**Work item**: Write out again, exactly, the lines below starting at the one with "Select AACloseReq.h in the sidebar" and ending at the one with "Screen dimensions: 1710x900".

**Data for processing**:
+ + + + + + +
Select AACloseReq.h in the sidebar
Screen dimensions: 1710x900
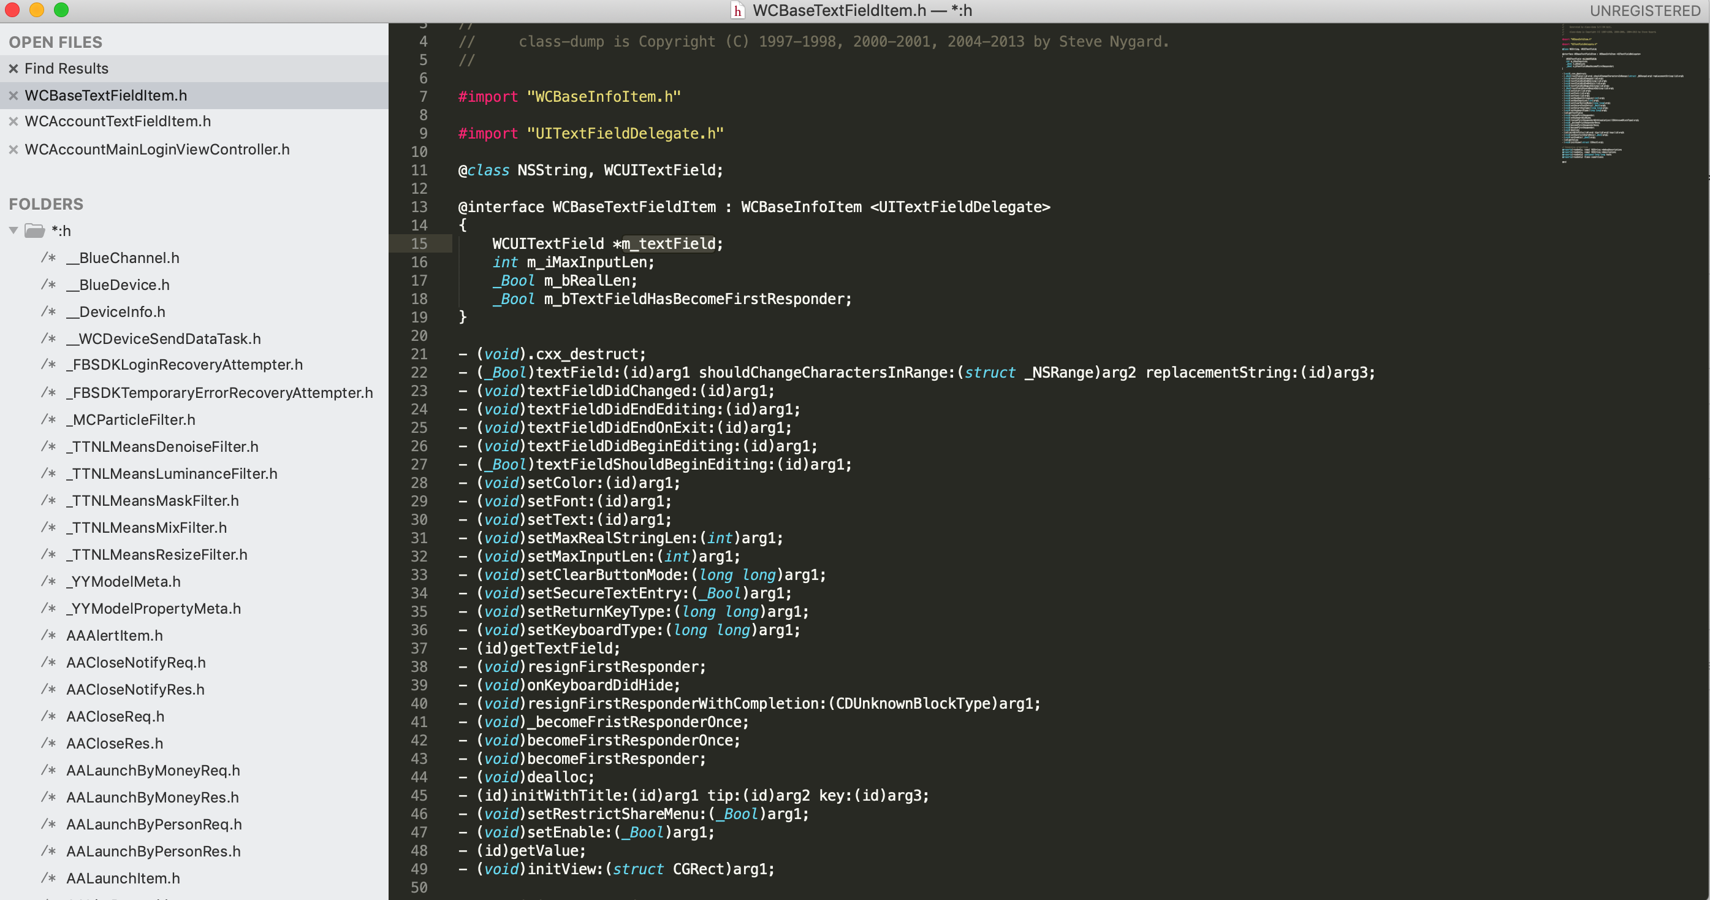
+ + + + + + +
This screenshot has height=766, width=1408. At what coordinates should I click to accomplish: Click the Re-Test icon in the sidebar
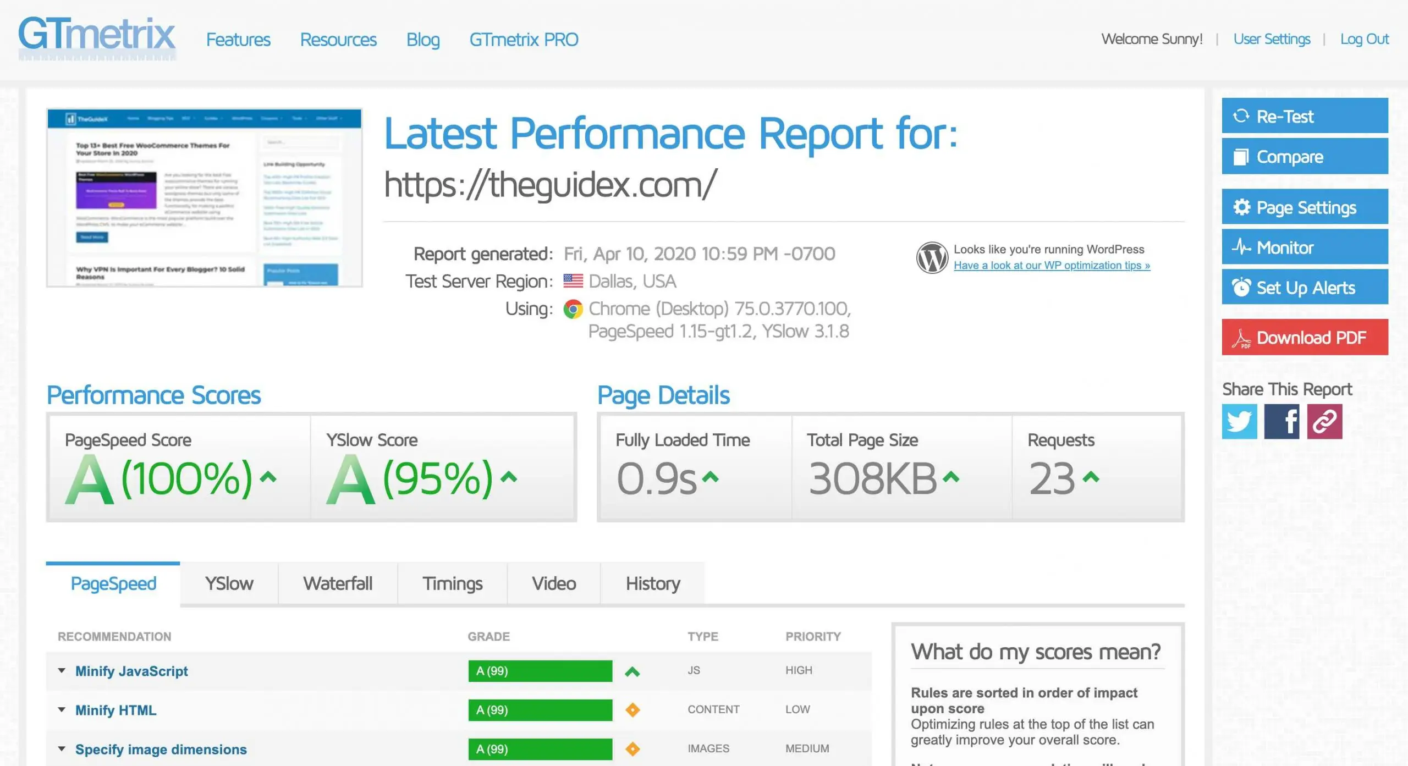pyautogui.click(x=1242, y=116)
+ + + + + + +
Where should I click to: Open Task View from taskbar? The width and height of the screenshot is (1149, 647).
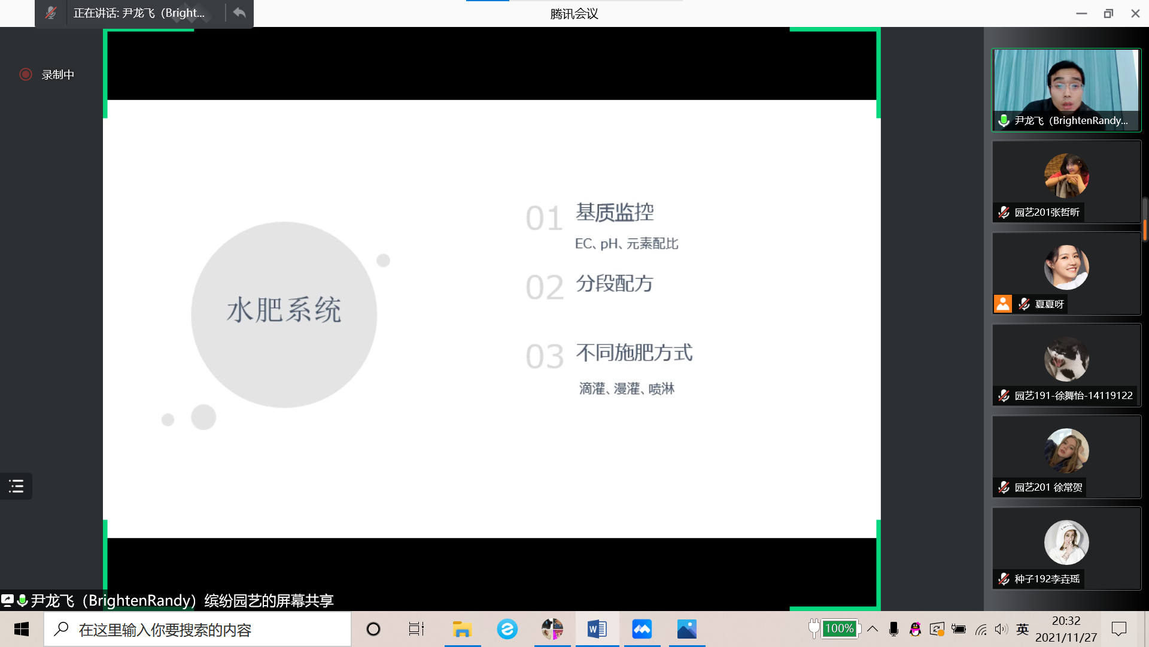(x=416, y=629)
+ + + + + + +
**Task response**:
Select AACloseReq.h in the sidebar
Screen dimensions: 1710x900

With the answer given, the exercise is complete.